Survival to discharge was associated with on-site resuscitation whether the out-of-hospital cardiac arrest was EMS-witnessed or not (RR when witnessed = 0.58; 95% CI, 0.5-0.66; RR not witnessed = 0.32; 95% CI, 0.25-0.41).
Similarly, survival to discharge was more likely to occur with on-site resuscitation compared with intra-transport arrest regardless of whether the patient had a shockable rhythm (RR for shockable = 0.55; 95% CI, 0.45-0.68; RR for not shockable = 0.63; 0.53-0.74).

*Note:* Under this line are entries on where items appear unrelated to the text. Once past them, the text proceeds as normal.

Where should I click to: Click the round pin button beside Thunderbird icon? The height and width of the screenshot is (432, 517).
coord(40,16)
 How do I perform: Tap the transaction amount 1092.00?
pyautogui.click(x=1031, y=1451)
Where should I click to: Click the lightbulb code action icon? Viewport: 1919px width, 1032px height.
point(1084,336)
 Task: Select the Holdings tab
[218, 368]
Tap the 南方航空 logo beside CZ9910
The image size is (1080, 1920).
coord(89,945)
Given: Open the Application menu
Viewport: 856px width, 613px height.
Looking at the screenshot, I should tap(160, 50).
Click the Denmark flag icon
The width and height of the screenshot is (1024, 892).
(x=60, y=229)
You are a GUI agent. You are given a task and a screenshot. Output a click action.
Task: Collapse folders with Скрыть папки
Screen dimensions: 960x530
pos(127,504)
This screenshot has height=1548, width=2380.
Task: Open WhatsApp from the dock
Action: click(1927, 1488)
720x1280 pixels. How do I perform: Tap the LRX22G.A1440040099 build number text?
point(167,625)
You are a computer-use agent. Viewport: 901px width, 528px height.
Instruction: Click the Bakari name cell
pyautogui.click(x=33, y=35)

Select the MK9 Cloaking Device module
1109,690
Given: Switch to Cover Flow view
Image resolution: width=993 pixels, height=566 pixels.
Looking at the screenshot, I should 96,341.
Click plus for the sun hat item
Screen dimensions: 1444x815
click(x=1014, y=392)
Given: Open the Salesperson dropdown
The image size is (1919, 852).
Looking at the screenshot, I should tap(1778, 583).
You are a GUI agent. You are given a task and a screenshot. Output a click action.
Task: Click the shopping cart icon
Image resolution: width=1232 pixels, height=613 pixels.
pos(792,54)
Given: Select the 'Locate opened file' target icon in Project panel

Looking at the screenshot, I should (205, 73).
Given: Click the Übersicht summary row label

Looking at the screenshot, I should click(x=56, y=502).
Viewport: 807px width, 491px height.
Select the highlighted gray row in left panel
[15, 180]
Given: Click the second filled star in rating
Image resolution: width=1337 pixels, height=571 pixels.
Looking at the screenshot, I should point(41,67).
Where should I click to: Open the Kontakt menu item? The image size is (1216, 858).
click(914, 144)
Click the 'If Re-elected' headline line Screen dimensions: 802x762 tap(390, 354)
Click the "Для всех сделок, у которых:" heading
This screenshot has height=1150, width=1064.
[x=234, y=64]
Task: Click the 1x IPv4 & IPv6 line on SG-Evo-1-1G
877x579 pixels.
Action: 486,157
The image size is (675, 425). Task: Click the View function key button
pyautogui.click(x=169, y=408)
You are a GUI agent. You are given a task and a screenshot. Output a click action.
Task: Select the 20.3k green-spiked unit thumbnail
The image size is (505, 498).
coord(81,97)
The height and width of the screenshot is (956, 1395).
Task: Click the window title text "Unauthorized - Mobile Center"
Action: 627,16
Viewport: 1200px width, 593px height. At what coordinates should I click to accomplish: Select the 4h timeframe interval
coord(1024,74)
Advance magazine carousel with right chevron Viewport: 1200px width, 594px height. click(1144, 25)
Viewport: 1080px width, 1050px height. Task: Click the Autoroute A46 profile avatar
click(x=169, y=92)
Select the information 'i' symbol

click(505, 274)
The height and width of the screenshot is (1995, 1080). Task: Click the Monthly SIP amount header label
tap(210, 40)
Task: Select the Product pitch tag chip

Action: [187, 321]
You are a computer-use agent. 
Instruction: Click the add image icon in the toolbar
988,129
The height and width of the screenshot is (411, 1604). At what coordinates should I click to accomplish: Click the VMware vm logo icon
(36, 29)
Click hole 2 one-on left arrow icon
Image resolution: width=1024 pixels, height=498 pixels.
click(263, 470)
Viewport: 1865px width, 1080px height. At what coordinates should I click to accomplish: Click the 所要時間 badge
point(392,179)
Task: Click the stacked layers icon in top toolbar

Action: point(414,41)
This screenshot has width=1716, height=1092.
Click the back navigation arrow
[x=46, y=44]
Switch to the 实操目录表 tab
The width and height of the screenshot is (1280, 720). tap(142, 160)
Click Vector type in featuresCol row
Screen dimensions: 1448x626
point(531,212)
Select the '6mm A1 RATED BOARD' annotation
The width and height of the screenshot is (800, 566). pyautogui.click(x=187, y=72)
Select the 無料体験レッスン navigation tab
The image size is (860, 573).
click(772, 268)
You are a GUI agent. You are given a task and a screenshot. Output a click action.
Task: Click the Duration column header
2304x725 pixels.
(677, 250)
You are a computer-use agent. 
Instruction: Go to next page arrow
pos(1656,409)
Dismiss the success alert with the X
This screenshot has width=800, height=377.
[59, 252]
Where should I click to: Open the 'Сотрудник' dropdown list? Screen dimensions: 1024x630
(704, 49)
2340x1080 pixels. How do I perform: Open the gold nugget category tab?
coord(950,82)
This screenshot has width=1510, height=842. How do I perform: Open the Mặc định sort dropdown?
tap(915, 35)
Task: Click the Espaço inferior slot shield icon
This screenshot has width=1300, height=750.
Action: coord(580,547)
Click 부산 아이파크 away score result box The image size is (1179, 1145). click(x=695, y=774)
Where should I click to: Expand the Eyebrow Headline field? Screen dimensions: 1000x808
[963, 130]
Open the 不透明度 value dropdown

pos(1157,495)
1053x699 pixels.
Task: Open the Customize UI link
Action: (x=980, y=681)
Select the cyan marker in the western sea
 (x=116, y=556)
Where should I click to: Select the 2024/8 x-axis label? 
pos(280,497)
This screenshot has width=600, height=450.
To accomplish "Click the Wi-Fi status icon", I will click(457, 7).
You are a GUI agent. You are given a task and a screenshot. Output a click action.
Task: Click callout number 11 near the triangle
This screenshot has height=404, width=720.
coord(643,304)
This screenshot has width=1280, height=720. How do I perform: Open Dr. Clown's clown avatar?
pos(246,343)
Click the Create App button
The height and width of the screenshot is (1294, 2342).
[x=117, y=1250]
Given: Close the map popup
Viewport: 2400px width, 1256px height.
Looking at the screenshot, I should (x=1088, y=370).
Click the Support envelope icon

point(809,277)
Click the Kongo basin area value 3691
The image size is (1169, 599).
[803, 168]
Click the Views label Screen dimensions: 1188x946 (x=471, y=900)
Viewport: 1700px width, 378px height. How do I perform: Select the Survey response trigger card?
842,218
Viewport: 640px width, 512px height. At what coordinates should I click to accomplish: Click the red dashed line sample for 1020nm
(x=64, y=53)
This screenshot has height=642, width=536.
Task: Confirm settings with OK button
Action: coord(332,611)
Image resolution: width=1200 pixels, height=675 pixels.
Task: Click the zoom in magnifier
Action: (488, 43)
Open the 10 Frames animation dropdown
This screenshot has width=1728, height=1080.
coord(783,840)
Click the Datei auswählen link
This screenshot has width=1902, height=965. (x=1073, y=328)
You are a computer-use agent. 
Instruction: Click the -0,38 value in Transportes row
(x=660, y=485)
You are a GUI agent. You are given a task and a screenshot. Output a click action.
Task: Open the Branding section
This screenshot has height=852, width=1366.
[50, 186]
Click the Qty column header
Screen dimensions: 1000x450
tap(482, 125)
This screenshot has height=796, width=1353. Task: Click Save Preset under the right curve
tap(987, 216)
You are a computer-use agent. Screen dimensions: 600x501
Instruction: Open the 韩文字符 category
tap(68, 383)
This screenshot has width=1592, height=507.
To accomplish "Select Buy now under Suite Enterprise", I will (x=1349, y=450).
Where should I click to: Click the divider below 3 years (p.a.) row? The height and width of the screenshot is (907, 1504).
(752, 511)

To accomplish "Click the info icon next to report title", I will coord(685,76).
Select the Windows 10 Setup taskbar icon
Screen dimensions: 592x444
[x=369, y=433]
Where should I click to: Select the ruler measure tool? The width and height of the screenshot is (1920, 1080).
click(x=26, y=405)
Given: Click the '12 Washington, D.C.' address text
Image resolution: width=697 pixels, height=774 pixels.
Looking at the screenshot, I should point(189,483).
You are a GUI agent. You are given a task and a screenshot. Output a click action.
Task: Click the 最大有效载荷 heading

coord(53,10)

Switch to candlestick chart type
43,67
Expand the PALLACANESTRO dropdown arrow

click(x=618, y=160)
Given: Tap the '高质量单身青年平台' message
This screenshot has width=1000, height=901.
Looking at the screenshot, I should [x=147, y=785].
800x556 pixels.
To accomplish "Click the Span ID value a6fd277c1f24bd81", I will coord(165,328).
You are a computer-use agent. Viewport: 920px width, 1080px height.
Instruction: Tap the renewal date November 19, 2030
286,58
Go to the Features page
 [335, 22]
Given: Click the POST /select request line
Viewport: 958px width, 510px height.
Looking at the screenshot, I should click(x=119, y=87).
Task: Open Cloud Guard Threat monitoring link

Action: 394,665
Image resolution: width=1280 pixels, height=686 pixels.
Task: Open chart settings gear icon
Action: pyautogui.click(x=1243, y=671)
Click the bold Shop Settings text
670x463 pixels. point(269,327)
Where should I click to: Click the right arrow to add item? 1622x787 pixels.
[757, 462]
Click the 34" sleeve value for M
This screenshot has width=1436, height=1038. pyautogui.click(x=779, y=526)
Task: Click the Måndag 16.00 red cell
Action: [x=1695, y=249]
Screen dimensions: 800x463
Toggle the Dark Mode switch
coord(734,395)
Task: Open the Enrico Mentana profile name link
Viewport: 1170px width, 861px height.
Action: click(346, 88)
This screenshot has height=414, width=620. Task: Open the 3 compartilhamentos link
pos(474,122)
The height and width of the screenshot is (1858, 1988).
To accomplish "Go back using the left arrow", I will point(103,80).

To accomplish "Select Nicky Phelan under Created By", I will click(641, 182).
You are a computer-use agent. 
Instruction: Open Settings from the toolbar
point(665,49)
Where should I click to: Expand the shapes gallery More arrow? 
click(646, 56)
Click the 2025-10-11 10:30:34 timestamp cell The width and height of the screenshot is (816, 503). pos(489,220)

“The decision not to transport a patient with refractory out-of-hospital cardiac arrest to hospital may be seen as providing a less aggressive resuscitative effort,” Grunau said in an interview. “However, the true question is not whether to transport to hospital or terminate the resuscitation, but rather whether to transport to hospital or continue resuscitation on-scene. The appropriate duration of resuscitation prior to consideration of termination is a separate clinical question, which should not cloud the clinical question of optimal resuscitation location.”
Challenging ‘scoop and run’
“These findings challenge the ‘scoop and run’ model for out-of-hospital cardiac arrest by suggesting a strong clinical benefit associated with continuing the resuscitation on scene until a definitive outcome has been achieved,” Alexander X. Lo, MD, PhD, associate professor of emergency medicine at the Feinberg School of Medicine at Northwestern University, wrote in a related editorial. “Before embracing this model, and substantially changing the out-of-hospital approach to out-of-hospital cardiac arrest, more definitive studies, including high-quality randomized trials, will be needed.
“Region-specific variables may behave in a more sophisticated fashion than simple confounding factors,” Lo wrote. “While the results of the study by Grunau et al represent the summary experience across the 10 diverse study sites and 192 EMS systems, the potentially significant heterogeneity between the patient populations and between EMS systems challenge both the generalizability of the study findings and the likelihood that individual communities and EMS systems would enthusiastically adopt a practice change as a result of this study.”